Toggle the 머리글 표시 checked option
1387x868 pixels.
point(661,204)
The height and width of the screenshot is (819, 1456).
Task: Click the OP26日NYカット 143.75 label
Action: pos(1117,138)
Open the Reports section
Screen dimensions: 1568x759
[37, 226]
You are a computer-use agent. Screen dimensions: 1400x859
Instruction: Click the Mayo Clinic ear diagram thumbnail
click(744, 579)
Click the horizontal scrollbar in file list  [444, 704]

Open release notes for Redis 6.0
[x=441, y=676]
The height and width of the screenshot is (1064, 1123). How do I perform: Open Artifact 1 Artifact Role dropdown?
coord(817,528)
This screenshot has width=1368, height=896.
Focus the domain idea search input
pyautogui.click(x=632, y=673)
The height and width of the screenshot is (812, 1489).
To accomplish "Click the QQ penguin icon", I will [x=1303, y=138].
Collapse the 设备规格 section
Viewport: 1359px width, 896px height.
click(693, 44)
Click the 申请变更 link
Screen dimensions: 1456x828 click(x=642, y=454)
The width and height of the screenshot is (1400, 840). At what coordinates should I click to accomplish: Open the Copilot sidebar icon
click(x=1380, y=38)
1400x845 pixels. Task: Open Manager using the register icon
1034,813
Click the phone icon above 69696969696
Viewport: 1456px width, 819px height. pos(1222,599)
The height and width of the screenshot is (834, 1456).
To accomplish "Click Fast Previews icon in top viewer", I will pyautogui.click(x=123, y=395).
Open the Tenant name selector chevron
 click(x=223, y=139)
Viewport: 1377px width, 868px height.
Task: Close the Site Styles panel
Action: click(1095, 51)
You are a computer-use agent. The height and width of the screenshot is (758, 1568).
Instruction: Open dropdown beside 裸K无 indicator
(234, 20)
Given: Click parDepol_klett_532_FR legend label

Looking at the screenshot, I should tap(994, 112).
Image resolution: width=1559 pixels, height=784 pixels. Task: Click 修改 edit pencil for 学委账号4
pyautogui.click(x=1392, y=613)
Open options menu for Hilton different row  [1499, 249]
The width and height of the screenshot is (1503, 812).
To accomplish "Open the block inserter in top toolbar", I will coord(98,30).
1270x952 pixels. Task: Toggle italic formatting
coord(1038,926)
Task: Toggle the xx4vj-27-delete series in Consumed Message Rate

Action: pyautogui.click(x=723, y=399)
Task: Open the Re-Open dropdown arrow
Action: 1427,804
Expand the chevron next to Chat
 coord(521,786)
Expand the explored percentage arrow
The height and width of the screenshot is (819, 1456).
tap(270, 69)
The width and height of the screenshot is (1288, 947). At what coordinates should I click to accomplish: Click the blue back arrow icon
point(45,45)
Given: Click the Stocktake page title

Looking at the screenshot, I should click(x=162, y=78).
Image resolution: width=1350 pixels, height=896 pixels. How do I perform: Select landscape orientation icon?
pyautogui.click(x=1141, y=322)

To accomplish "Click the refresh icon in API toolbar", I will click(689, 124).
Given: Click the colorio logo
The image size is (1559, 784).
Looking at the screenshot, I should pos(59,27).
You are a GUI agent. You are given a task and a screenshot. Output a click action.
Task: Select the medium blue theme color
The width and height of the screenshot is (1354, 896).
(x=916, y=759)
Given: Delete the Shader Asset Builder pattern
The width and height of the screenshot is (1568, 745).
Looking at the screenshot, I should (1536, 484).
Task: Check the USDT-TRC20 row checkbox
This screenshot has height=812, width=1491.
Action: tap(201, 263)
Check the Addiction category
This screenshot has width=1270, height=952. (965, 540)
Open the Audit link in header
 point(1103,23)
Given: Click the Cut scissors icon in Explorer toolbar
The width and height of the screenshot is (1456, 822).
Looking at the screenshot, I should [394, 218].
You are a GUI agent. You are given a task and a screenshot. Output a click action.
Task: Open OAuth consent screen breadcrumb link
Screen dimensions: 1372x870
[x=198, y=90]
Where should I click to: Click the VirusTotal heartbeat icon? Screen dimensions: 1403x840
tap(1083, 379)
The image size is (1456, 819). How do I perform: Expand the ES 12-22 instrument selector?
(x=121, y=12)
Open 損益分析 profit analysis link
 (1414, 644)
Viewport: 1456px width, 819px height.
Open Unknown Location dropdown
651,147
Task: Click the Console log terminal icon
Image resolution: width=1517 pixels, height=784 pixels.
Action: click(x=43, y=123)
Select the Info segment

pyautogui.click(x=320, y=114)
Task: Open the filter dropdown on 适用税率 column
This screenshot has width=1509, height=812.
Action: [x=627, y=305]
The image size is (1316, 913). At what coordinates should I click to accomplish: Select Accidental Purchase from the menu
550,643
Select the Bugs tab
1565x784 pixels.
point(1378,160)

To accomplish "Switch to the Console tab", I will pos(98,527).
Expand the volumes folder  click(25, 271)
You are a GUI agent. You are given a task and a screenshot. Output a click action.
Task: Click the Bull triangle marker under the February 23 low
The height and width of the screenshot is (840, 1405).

#####

Exercise:
Within the data above, count the lines that contain the string "Console"; the reply is the number alone.

Task answer:
2